CHLA Requests Amended Timeline For New Credit Score Reporting Process

CHLA Requests Amended Timeline For New Credit Score Reporting Process

Written By: Joel Palmer, Op-Ed Writer

The Community Home Lenders of America (CHLA) wants the Federal Housing Finance Agency (FHFA) to alter its previously announced implementation schedule for changes in the credit score reporting process.

In a letter sent last week to FHFA, CHLA urged the regulatory agency to begin with process using only VantageScore, while deferring use of FICO 10T to a later phase.

FHFA announced its timeline in March for replacing the Classic FICO credit score model with FICO 10T and VantageScore 4.0. The proposed timeline indicates that both scores will be incorporated into capital and pricing simultaneously in the fourth quarter of 2025.

Once implemented, lenders will be required to deliver both FICO 10T and VantageScore 4.0 credit scores with each loan sold to the enterprises. The new process also includes a transition from requiring three credit reports to requiring two for single-family loan acquisitions.

The process is part of an initiative to modernize credit score model requirements, which began in 2014 following passage of the Economic Growth, Regulatory Relief, and Consumer Protection Act. A section of this law required FHFA to create a process for validating and approving credit score models.

What appears to be a contributing issue is a credit report price increase FICO announced late last year and imposed on lenders in January.

The price increase affected lenders differently based on size, according to the National Consumer Reporting Association (NCRA). Fair Isaac (FICO) established three pricing tiers. The wholesale price increase was only 10 percent for the top tier of approximately 46 lenders. FICO increased its credit reporting price by 200 percent for six lenders in a middle tier. The remaining lenders were hit with a 400 percent price increase, according to NCRA.

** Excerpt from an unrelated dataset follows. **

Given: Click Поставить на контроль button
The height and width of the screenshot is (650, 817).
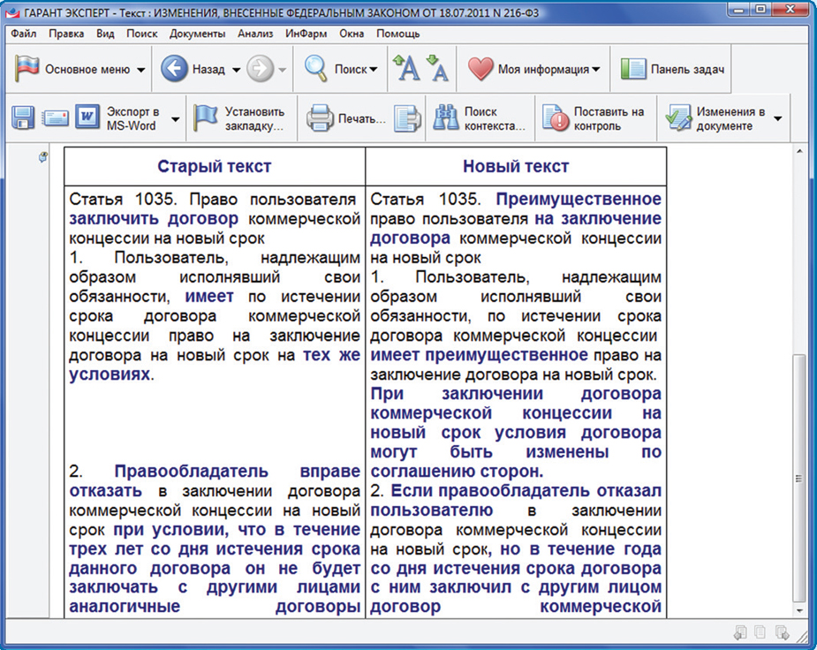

“This is a paradigm shift in the pricing structure for credit scores and is being dictated to the mortgage credit reporting industry from all three national credit bureaus and/or FICO,” NCRA wrote in a letter last November to mortgage lenders.

CHLA added in its letter to FHFA that the agency “should not expand FICO’s authority to use alternative credit score models on enterprise loans until the 400% price hike and discriminatory application is addressed.”

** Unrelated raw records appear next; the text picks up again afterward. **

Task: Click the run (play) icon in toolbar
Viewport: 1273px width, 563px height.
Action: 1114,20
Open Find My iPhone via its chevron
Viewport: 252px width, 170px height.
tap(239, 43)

CHLA added that stakeholders need more time to provide feedback, and that specific stakeholders, including the Federal Housing Administration (FHA), Veterans Affairs (VA), and Government National Mortgage Association (Ginnie Mae), should be better engaged in the process “to foster collaboration and align goals in the credit score reporting process.”

In a previous letter written to FHFA in late June, the CHLA and several industry stakeholders wrote: “FHFA cannot fully anticipate the conclusions and observations that will arise from the stakeholder analysis of the historical data and should not rush to meet a firm deadline at the risk of creating widespread operational challenges. Already, we expect that one external complication that could affect the timeline is government agency adoption of the new scoring models.”

The letter further stated that Fannie Mae and Freddie Mac may need time to advise the government lending programs, to assist with simultaneous policy updates to maintain existing underwriting pathways between programs. Otherwise, “there could be significant consumer confusion and operational backlog, should a prospective borrower change loan programs.”

The parties that signed the June letter indicated that they wanted FHFA to adjust the credit score policy implementation plan to include:

  • A comprehensive, transparent, and iterative stakeholder engagement process

  • Robust data transparency, specifically including the release of long-term historical datasets for Classic FICO, FICO 10T, and VantageScore 4.0, that allow for analysis of the impacts of the changes and the design of new models to support the wide array of business functions that will be affected

A recalibrated timeline that accommodates both data analysis and modeling as well as a stakeholder engagement process that considers the costs, complexity, consumer impact, and policy implications of the transition.


About the Author

As an NAMU® Opinion Editorial Contributor, Joel Palmer is a freelance writer who spent 10 years as a business and financial reporter and another 10 years in marketing for the insurance and financial services industries. He regularly writes about the mortgage industry, as well as residential and commercial real estate, investments, and retirement income planning. He has also ghostwritten books on starting a business, marketing, and retirement income planning.